* _Directions for this task_: Wherever the word "Kamerleden" shows up in the data, report the line it sits in.

* _Source material_:
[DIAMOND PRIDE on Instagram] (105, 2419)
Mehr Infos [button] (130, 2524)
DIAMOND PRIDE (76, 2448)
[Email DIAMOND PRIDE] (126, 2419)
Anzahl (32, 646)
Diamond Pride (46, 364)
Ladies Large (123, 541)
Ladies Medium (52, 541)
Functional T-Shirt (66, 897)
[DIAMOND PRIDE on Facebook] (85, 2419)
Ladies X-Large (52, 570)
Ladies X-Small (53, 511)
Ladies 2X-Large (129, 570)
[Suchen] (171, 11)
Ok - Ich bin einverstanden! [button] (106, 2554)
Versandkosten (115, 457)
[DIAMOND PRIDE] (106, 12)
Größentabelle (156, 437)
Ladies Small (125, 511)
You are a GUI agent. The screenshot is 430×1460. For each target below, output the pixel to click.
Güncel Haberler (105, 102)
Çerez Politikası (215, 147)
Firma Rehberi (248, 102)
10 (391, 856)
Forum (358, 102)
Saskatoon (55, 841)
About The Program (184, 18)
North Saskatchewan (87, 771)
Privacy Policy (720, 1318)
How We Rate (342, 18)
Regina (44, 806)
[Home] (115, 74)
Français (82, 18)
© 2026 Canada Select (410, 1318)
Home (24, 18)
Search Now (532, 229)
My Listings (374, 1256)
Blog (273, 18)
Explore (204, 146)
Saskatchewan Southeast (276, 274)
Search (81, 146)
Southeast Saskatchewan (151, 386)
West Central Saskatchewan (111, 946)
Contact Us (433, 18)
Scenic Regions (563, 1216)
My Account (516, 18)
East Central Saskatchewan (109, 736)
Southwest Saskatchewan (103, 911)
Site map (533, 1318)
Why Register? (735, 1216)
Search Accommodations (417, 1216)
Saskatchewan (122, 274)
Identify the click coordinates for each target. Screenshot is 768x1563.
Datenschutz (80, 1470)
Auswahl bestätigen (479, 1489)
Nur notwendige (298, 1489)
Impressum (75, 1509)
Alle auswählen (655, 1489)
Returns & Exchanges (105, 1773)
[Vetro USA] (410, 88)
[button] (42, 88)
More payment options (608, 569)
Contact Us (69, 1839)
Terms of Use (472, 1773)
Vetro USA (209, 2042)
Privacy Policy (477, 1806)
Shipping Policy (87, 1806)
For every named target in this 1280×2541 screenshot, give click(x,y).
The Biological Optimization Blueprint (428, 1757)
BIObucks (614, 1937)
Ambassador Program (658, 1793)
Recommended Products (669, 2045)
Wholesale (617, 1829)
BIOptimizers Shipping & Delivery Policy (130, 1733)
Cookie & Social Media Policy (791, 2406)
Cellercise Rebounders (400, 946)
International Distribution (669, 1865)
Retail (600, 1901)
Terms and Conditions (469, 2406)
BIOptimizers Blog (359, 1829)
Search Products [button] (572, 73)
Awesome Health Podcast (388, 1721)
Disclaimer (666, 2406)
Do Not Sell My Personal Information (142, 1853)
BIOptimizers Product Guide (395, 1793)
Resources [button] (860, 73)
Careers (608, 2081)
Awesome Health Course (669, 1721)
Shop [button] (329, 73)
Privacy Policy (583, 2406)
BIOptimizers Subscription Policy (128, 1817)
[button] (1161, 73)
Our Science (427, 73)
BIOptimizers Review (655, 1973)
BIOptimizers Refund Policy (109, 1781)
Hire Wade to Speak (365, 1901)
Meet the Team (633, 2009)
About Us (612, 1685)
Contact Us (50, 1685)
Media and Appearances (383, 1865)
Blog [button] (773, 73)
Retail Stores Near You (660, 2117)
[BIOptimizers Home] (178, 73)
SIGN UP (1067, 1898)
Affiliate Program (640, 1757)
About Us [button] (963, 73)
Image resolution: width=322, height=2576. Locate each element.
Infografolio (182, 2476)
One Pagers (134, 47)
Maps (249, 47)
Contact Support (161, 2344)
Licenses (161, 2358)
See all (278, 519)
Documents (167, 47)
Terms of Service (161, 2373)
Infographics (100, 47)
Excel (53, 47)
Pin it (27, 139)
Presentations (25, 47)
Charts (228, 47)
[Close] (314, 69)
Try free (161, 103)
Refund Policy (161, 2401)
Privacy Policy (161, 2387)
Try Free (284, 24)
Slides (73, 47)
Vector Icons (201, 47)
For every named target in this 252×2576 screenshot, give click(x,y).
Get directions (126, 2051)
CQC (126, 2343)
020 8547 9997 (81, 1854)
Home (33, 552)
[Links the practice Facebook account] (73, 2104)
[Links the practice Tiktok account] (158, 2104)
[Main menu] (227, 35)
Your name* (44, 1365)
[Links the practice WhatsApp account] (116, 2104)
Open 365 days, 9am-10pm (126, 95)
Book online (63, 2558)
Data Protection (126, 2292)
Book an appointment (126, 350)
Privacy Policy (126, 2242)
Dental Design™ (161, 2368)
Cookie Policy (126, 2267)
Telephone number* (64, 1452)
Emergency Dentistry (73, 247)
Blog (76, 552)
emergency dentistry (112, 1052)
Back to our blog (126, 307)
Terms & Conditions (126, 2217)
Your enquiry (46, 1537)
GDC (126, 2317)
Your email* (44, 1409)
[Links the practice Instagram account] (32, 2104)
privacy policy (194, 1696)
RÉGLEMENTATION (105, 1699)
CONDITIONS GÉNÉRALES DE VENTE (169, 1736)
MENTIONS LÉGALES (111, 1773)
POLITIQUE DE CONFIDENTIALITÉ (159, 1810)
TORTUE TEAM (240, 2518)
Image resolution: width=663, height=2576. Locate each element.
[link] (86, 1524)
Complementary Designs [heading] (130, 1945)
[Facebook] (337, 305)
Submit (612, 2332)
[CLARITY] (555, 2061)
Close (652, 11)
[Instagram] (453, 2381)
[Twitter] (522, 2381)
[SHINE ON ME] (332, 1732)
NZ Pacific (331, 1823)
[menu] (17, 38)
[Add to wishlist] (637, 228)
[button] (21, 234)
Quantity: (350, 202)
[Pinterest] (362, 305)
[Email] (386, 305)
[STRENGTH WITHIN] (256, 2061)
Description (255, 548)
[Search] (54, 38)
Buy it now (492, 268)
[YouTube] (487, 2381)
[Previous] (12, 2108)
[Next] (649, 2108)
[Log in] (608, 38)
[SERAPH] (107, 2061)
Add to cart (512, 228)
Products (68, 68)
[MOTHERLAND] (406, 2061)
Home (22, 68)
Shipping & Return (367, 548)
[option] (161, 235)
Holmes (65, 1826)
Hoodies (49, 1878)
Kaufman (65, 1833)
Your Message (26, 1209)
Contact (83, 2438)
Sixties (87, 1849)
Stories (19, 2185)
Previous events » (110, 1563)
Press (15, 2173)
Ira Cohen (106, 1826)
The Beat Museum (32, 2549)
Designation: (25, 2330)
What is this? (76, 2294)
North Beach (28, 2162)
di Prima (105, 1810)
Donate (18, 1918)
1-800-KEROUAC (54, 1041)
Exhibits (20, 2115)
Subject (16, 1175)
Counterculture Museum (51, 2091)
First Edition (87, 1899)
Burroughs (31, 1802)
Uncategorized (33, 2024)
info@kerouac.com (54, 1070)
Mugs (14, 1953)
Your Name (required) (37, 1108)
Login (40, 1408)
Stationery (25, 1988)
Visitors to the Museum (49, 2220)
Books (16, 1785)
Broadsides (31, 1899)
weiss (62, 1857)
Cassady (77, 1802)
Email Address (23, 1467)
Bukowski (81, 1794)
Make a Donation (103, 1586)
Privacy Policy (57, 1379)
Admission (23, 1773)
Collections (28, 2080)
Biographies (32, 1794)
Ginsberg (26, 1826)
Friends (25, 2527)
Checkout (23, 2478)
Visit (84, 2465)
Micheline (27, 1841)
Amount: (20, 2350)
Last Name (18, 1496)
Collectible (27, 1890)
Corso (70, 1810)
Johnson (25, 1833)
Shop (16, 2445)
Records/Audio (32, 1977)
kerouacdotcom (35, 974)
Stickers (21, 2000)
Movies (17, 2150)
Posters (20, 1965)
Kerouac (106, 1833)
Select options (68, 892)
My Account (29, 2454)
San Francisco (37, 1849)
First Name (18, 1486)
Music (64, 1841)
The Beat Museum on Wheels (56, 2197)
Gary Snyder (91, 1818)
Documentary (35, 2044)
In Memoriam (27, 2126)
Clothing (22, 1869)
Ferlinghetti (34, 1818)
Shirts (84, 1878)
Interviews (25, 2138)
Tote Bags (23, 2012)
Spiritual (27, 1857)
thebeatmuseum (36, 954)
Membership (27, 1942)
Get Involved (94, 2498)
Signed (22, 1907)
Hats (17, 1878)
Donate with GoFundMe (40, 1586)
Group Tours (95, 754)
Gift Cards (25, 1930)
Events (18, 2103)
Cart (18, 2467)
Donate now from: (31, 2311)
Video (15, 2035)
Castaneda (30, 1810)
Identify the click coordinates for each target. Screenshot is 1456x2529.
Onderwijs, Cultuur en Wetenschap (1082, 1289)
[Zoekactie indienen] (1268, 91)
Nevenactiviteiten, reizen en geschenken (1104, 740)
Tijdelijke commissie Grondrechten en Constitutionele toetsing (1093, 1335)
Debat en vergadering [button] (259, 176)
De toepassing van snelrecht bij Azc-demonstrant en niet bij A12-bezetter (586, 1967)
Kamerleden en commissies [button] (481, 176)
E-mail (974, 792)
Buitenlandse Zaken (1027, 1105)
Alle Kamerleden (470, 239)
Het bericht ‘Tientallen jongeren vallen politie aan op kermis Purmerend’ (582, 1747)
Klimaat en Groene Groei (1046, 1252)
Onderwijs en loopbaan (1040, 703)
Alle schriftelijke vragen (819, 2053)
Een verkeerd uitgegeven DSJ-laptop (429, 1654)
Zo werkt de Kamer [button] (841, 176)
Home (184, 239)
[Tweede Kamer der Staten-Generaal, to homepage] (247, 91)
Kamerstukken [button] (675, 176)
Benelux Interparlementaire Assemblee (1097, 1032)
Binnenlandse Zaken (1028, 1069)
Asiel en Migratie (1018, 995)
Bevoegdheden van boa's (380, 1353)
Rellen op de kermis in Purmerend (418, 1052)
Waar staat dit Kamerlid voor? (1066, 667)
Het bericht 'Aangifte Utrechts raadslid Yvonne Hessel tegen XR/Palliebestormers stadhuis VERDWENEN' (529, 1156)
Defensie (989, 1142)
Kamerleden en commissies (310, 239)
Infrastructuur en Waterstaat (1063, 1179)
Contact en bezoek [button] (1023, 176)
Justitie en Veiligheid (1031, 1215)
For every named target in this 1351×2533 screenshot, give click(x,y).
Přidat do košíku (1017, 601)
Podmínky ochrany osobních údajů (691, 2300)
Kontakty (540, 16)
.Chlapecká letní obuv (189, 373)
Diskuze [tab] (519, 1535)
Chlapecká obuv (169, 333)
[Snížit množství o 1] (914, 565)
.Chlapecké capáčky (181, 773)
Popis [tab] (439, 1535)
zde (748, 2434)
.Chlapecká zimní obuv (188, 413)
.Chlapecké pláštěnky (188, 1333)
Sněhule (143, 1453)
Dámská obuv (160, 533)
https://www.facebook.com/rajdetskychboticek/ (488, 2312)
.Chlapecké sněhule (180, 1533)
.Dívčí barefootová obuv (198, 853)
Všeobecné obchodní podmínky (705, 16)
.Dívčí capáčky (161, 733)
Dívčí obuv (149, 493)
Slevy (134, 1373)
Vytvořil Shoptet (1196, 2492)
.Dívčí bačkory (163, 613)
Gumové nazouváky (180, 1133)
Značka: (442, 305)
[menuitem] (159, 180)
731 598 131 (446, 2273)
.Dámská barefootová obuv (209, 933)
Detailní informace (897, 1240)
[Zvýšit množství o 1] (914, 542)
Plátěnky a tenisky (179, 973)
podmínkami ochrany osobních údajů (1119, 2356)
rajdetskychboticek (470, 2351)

* _Exercise result_:
Kamerleden en commissies [button] (481, 176)
Alle Kamerleden (470, 239)
Kamerleden en commissies (310, 239)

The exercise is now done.